I’ve been here, in Afghanistan, with 1st The Queen’s Dragoon Guards (QDG), who are proud to be known as The Welsh Cavalry, for four weeks now. I’ve been asked by the QDG to produce sketches and paintings to commemorate their six month tour on Operation Herrick 15. The Regiment felt that a War Artist could help them capture the feelings and experiences of their time in a way that photographs could not.

In my last report I mentioned that after leaving B Squadron my next stop was to be with A Squadron in the Nad ‘Ali district, a place where less than 12 months ago a patrol could not go out without getting into some form of ‘contact’ with the insurgents. What progress had the ISAF Forces made in such a place in such a short time and what were the QDG facing there now? I would find out soon enough as it was here that I would be making my first foot patrol and meeting face to face with the men of the Afghan National Army.

From FOB  (Forward Operations Base) Shawquat, PB (Patrol Base) Samsor and PB Khamaar I got to carry out a number of foot patrols and meet and drink copious amounts of Chai, sweet black tea, with the men and commanders of the local ANA. The foot patrols, usually working with the ANA, meant another level of anxiety for me but by this time I knew I could trust the skills of the officers and men of the QDG. Getting out on foot and seeing the local nationals living their lives in the market places and compounds was an outstanding experience. It was good to see that in Nad ‘Ali the smiles, waves and thumbs up outweighed any animosity I witnessed.

The men of the QDG, and 20 Brigade as a whole, are busy preparing Nad ‘Ali for transition from ISAF control to Afghan control. Things have indeed improved impressively in the last 12 months or so. The fields in the area are well maintained and the compounds generally all showing healthy signs of life with smoking chimneys and children running and playing everywhere we went.  In the town just outside FOB Shawquat a giant old crane rises ominously above the canal. Where once were hanging the bodies of opposers to the Taleban now hangs an enormous Afghan flag. Soldiers on patrol stop to buy, rather out of season, pomegranates and local flat breads.
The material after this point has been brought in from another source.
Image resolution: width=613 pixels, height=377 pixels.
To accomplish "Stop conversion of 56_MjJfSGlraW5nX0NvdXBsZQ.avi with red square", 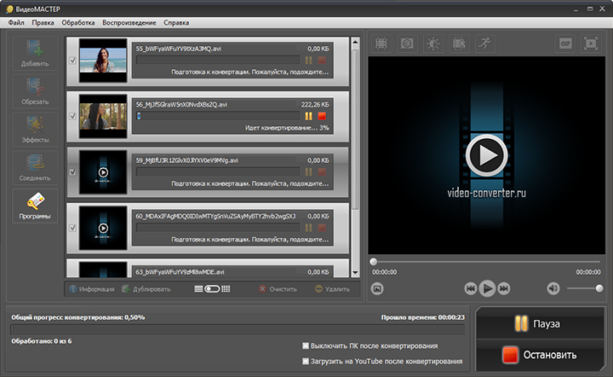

On one patrol we accompanied the new ANA area Commander and came across a group of local elders sharing chai on a neatly trimmed patch of grass. Whilst the ever watchful but relatively relaxed ISAF and ANA soldiers talked with local children Captain Jimmy Carrol QDG sat down with the Commander and the elders and an impromptu Shura was held. A Shura is the term given to meetings of leaders and elders in Afghanistan.  The area does appear to be ready for transition. The Commanders we spoke to all felt ready as long as during the next few years before withdrawal the insurgents could be all but eradicated.
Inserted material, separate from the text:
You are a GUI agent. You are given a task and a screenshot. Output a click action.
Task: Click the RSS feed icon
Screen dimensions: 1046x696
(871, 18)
This does appear to be the aim so after time well spent with A Squadron it was back to Bastion to link up with the BRF (Brigade Reconnaissance Force) and go out on an operation in the Green Zone (enemy occupied area) of notorious Yakchal to witness for myself this attempted eradication. After an interesting brief, which effectively meant we were going in by HAF (Helicopter Assault Force) and GAF (Ground Assault Force) to occupy a number of compounds and act as bait for the Insurgents so that ISTAR could watch and study their reaction and subsequent movements. ISTAR  (Intelligence Surveillance Target Acquisition and Reconnaissance). The system the military uses to watch operations as they unfold and to keep up surveillance on the activities of the Insurgents on a daily basis. With remote aerial reconnaissance craft such as Hermes 450, T-Hawk and Dessert Hawk 3, flown by 10 Assaye Battery out of Bastion, the ISTAR team can watch in detail every move their forces and, perhaps more importantly, the Insurgency forces make. To the men on the ground it’s known as ‘Green Eye’. In the two months QDG have been in control ISTAR has flown more operations than the previous two Herrick Operations added together.
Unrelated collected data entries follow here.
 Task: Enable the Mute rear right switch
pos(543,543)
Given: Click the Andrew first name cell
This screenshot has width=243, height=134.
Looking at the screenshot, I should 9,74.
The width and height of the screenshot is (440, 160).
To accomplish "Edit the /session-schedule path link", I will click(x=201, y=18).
I moved in on the first day as part of the GAF. As we moved in the helicopters of the HAF thundered over our column of vehicles. One Chinook firing it’s defensive flares which resulted in a moral boosting cheer. They HAF had gone in.

It took almost the whole day to clear routes into, and perhaps more importantly out of, the compounds selected for occupation. After the owners had been paid for their troubles and left the area we began building the TPB (Tactical Patrol Base). Apart from the intelligence provided to the BRF the immediate disappearance of local nationals when they set foot in an area is a sure sign that the insurgents have control. The locals know there is going to be trouble and so gather themselves up and move to safer ground.

It was during this initial setting up period that I was involved in my first experience of enemy contact. Suddenly automatic gun fire came from the north, a few shots whistling over the compound walls. The British and Afghan soldiers who were already in position on the roof of the compound immediately returned fire and it wasn’t long before the insurgents’ weapons were silenced. Two insurgents had been killed in a matter of minutes.

We spent a bitterly cold night and a day in the compound living with and caring for, I might add, the owners livestock. The compounds of rural Afghanistan resemble medieval farms, made from mud and straw walls and handmade bricks, with family and livestock living in close proximity to one another. There was no electricity apart from one solar powered bulb in one of the small rooms, and no running water.  Most of the time was spent filling sand bags to fortify the place and organizing and sending out patrols into the local village.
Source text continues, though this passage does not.